A new bio-retention basin has been constructed alongside Birkdale Recycling and Waste Centre to improve the quality of stormwater discharged into nearby waterways.

Redland City Mayor Karen Williams said as well as the environmental benefits, the basin would also reduce maintenance and operational costs associated with managing stormwater and stormwater infrastructure.

“The construction of the bio-retention basin is part of a wider scope of works at the site following the remediation of the landfill in 2017, and construction of the asphalt hardstand for stockpiled materials in 2020.

“Stormwater runoff from the Recycling and Waste Centre has the potential to cause water contamination or environmental harm in the areas where it is discharged, namely Tarradarrapin Creek which in turn flows into Waterloo Bay.

“However, the water treated through the bio-retention basin will be of a higher quality than previously managed through the stormwater pond it is replacing.”

Playing a pivotal role in that improved water quality are almost 3000 native grasses and plants which cover about 425 sq m of the basin.

Native grasses and plants will play an integral role in the new bio-retention basin alongside Birkdale Recycling and Waste Centre.

“The stormwater quality onsite improved significantly following the completion of the asphalt hardstand,” Cr Williams said.

“Now the bio-retention basin is complete, the stormwater will meet quality standards without the requirement for treatment before being discharged, as any sediment or nutrients in the stormwater will be filtered by the plant and filtration media (a combination of soil, sand and gravel).”

Cr Williams said Council saved time and a lot of money on the basin’s construction by using a new product to transform a large amount of silt and contaminated sludge at the bottom of the previous stormwater pond.

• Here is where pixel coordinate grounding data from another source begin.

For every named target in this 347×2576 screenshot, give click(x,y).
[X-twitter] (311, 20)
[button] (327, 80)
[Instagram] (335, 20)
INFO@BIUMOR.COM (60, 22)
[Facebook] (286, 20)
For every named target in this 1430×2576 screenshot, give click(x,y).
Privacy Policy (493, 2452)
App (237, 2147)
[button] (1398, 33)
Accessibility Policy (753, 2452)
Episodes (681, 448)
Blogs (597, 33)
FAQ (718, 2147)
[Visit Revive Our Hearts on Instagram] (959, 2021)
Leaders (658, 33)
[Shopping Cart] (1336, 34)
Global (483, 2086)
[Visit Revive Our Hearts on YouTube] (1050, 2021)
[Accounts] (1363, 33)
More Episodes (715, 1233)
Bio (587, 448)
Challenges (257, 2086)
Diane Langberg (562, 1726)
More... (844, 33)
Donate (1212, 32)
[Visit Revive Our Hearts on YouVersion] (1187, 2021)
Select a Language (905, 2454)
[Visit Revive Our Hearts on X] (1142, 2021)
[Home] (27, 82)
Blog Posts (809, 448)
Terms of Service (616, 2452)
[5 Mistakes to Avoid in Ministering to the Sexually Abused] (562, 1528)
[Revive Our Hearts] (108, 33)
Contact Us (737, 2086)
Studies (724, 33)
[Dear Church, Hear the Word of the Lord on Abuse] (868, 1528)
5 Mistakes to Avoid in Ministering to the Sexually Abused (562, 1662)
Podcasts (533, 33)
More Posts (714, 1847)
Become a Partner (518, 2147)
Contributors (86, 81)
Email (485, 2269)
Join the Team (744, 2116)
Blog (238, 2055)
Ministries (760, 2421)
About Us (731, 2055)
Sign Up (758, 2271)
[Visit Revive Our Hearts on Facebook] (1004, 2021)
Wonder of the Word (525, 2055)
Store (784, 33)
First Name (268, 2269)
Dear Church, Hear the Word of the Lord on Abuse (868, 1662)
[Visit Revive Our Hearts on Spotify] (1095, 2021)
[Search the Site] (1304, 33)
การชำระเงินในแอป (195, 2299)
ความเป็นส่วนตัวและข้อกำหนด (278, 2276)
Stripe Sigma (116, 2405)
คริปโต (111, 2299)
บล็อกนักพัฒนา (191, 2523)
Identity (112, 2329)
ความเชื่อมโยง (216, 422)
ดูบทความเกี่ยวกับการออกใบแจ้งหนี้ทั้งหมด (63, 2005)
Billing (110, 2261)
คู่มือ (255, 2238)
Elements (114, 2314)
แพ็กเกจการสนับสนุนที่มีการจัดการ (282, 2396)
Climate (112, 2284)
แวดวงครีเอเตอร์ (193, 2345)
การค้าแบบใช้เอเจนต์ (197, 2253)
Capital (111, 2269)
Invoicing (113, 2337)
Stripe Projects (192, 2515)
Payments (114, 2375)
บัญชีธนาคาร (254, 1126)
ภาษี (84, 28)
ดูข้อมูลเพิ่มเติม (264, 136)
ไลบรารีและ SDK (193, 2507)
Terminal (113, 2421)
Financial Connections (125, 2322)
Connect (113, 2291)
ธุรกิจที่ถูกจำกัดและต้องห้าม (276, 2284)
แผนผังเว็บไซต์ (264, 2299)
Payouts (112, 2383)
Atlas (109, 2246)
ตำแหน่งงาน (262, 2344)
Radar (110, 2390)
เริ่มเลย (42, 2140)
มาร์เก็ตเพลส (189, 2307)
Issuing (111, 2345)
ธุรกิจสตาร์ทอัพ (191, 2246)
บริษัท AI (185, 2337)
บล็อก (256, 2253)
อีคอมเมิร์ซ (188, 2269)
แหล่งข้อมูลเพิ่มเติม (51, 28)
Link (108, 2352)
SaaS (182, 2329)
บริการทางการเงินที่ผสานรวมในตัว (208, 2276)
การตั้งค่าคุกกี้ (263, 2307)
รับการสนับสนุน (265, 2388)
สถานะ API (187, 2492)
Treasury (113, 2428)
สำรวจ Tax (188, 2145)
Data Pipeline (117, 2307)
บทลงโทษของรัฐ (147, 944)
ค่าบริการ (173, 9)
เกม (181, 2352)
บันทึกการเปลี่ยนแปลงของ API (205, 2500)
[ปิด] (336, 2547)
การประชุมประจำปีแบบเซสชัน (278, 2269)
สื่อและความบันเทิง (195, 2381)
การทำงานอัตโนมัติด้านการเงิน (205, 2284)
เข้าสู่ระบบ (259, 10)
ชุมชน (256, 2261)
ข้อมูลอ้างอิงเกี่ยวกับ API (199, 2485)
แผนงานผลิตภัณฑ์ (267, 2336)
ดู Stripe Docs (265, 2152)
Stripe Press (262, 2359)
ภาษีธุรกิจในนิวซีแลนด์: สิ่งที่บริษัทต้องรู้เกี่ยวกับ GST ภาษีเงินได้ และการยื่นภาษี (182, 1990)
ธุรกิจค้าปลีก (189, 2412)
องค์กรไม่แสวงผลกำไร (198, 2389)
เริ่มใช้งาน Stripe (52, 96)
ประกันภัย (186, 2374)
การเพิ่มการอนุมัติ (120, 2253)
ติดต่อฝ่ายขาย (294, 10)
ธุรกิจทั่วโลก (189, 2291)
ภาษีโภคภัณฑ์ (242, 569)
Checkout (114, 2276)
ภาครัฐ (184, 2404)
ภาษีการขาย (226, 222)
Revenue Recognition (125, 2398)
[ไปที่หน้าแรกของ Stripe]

“This innovative mud stabilisation product transformed the sludge into a usable material which was then incorporated with other materials to construct the bio-retention basin,” she said.

“The use of this product saved more than $275,000 and reduced construction time by three weeks, achieving a great environmental and financial outcome for the city.”

Division 8 Councillor Tracey Huges said the bio-retention basin met the expectations and compliance standards set by the Department of Environment and Science and modern environmental standards required for an operating waste facility.

“Last year Council resurfaced the gravel area on top of the hill with an innovative bitumen seal that used recycled tyres,” Cr Huges said.

“Earlier this year Council repaired a stormwater drain which had been damaged following heavy rain.

“Now, with the completion of the bio-retention basin on the western perimeter of the Birkdale Recycling and Waste Centre, Council has ensured there is modern and best practice stormwater management infrastructure in place to capture any fine particles or sediment generated through operations onsite.”